Oregon community raises money to support ranchers
What recession? Some 500 supporters of Oregon cattle ranchers showed up recently at a benefit auction and raised more than $70,000 to help local ranchers pay legal costs to defend cattle grazing on public lands.
“Wow, the turnout in little ol’ John Day and the support for our cause to protect grazing rights on public lands was unbelievable,” said Ken Brooks, an Oregon Cattlemen’s Association (OCA) member who helped stage the fundraiser. The proceeds from the event go to the Oregon Cattlemen’s Stewardship Fund to help two dozen cattle ranchers known as the Five Rivers Grazing Permittees fight their legal battle.
The group holds permits to graze their cattle on Malheur National Forest allotments. The ranchers have sued the U.S. Forest Service over what they perceive to be improper grazing standards.

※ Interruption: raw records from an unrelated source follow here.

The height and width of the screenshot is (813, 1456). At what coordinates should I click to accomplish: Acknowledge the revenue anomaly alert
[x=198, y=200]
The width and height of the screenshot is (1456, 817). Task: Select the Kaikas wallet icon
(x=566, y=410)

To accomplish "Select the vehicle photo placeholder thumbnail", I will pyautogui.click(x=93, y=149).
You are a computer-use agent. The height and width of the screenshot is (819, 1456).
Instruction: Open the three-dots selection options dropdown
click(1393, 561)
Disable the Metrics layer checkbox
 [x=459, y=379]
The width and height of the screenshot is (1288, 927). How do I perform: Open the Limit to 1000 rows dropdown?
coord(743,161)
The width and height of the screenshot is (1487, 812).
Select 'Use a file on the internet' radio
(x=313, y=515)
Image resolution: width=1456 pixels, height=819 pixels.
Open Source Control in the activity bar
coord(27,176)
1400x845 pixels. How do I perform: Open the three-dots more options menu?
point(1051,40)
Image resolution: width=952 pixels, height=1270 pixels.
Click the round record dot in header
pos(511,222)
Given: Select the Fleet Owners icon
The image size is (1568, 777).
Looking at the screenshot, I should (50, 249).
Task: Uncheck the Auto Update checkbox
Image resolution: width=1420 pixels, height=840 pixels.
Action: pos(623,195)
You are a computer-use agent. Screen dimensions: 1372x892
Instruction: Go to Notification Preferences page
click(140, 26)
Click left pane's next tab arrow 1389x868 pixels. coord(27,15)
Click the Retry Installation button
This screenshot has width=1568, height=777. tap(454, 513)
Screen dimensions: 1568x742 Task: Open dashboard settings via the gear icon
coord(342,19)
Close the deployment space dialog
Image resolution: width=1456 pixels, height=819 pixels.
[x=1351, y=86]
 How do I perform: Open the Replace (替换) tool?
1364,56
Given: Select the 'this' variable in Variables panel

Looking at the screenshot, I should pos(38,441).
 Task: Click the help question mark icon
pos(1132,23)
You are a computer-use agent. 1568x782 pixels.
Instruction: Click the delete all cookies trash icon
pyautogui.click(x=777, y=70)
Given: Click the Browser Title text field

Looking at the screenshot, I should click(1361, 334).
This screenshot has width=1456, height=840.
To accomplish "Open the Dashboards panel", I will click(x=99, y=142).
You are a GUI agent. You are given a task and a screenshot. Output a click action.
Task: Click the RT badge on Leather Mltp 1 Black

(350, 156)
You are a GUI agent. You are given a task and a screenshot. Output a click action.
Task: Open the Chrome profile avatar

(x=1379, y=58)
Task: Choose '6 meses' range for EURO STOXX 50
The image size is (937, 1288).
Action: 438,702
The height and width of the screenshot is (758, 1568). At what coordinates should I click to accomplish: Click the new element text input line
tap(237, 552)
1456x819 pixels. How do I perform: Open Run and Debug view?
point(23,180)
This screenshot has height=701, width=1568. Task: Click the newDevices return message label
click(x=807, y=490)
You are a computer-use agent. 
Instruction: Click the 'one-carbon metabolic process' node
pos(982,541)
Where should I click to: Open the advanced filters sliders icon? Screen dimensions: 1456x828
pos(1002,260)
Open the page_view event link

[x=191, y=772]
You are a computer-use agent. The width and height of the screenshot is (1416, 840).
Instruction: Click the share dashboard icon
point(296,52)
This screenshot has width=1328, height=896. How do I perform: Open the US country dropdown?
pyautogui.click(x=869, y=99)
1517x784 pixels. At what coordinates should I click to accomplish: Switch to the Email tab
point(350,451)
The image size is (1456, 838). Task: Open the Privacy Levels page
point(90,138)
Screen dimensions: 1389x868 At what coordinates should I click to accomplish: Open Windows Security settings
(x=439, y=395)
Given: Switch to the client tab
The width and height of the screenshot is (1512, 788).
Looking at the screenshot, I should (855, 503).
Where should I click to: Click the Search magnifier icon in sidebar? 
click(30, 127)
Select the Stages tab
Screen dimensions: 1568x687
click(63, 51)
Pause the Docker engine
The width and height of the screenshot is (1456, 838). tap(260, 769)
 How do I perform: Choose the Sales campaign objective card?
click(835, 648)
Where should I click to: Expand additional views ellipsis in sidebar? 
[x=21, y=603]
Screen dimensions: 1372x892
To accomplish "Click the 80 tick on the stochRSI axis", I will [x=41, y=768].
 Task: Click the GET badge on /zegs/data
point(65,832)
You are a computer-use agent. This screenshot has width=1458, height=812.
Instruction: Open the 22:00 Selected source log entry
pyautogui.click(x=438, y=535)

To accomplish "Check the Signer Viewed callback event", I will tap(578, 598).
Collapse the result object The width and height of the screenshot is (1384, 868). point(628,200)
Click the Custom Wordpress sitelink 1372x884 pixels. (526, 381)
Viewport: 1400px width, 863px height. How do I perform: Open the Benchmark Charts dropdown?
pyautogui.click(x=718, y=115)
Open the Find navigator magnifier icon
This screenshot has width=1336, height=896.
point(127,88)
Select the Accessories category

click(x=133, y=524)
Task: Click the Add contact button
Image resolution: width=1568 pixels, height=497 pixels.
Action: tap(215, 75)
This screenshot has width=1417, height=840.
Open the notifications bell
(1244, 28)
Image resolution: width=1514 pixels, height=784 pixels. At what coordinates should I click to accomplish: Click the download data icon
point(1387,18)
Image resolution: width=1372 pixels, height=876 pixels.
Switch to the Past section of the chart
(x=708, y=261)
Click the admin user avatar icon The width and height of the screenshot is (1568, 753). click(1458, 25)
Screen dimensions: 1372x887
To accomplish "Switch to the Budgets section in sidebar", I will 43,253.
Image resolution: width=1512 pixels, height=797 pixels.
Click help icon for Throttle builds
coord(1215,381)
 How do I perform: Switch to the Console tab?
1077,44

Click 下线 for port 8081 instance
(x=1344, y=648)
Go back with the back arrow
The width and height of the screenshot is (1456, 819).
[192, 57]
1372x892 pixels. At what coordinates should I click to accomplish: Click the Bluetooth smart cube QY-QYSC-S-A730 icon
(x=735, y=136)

Brooks said the intent of the lawsuit was also to counter ongoing litigation from the Oregon Natural Desert Association (ONDA), which blames grazing for damage to endangered fish species and riparian habitat.
“We certainly don’t oppose standards to protect fish and wildlife; in fact, Oregon’s cattle ranchers are some of the most passionate protectors of fish and wildlife habitat,” said Bill Moore, OCA president.
“Our concern is the standards aren’t properly written.” Brooks, who for four months out of the year grazes his 350 head of cattle on about 100,000 acres of permitted public land, says that the Five Rivers group’s message is that “things aren’t nearly as bad” as groups like ONDA portray them to be. “We just think the Forest Service can do a better job of multiple use management in the Malheur National Forest.”
The Five Rivers group is so passionate about protecting their grazing rights that they have assessed themselves a fee on each head of cattle they own, and to date have raised and spent more than $200,000 of their own money in legal costs.
OCA was formed in 1913 in Baker County by 12 individuals who sought to advance the economic, political and social interests of the Oregon cattle industry. OCA’s mission is to promote environmentally and socially sound industry practices, improve and strengthen the economics of the industry, and protect its industry communities and private property rights.